Entries drawn from a collection:
===============

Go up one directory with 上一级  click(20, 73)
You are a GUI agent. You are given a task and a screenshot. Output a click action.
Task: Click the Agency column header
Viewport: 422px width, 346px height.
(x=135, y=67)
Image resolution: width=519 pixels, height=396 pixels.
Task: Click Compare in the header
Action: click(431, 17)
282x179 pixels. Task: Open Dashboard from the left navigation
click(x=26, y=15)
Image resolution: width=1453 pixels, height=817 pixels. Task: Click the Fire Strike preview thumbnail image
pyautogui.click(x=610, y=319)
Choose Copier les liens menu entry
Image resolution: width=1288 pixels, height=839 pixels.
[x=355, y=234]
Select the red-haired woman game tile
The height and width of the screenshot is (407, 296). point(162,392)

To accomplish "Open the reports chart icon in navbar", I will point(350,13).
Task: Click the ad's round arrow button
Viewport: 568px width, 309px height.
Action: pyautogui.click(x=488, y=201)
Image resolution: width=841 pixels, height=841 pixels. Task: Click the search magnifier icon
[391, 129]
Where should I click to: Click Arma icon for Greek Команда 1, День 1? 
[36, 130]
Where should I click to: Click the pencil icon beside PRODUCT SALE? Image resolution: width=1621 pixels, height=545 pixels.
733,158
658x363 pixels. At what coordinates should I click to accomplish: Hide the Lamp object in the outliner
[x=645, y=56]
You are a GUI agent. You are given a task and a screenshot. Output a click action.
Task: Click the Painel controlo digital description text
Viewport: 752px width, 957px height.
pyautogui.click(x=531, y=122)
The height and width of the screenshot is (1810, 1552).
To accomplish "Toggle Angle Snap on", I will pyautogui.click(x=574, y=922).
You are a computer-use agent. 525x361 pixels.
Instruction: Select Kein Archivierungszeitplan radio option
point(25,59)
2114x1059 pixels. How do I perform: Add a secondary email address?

===============

## Work to do
Could you render the data above as a numbered list, leaving out any blank lines?

## Task response
1. Go up one directory with 上一级  click(20, 73)
2. You are a GUI agent. You are given a task and a screenshot. Output a click action.
3. Task: Click the Agency column header
4. Viewport: 422px width, 346px height.
5. (x=135, y=67)
6. Image resolution: width=519 pixels, height=396 pixels.
7. Task: Click Compare in the header
8. Action: click(431, 17)
9. 282x179 pixels. Task: Open Dashboard from the left navigation
10. click(x=26, y=15)
11. Image resolution: width=1453 pixels, height=817 pixels. Task: Click the Fire Strike preview thumbnail image
12. pyautogui.click(x=610, y=319)
13. Choose Copier les liens menu entry
14. Image resolution: width=1288 pixels, height=839 pixels.
15. [x=355, y=234]
16. Select the red-haired woman game tile
17. The height and width of the screenshot is (407, 296). point(162,392)
18. To accomplish "Open the reports chart icon in navbar", I will point(350,13).
19. Task: Click the ad's round arrow button
20. Viewport: 568px width, 309px height.
21. Action: pyautogui.click(x=488, y=201)
22. Image resolution: width=841 pixels, height=841 pixels. Task: Click the search magnifier icon
23. [391, 129]
24. Where should I click to: Click Arma icon for Greek Команда 1, День 1? 
25. [36, 130]
26. Where should I click to: Click the pencil icon beside PRODUCT SALE? Image resolution: width=1621 pixels, height=545 pixels.
27. 733,158
28. 658x363 pixels. At what coordinates should I click to accomplish: Hide the Lamp object in the outliner
29. [x=645, y=56]
30. You are a GUI agent. You are given a task and a screenshot. Output a click action.
31. Task: Click the Painel controlo digital description text
32. Viewport: 752px width, 957px height.
33. pyautogui.click(x=531, y=122)
34. The height and width of the screenshot is (1810, 1552).
35. To accomplish "Toggle Angle Snap on", I will pyautogui.click(x=574, y=922).
36. You are a computer-use agent. 525x361 pixels.
37. Instruction: Select Kein Archivierungszeitplan radio option
38. point(25,59)
39. 2114x1059 pixels. How do I perform: Add a secondary email address?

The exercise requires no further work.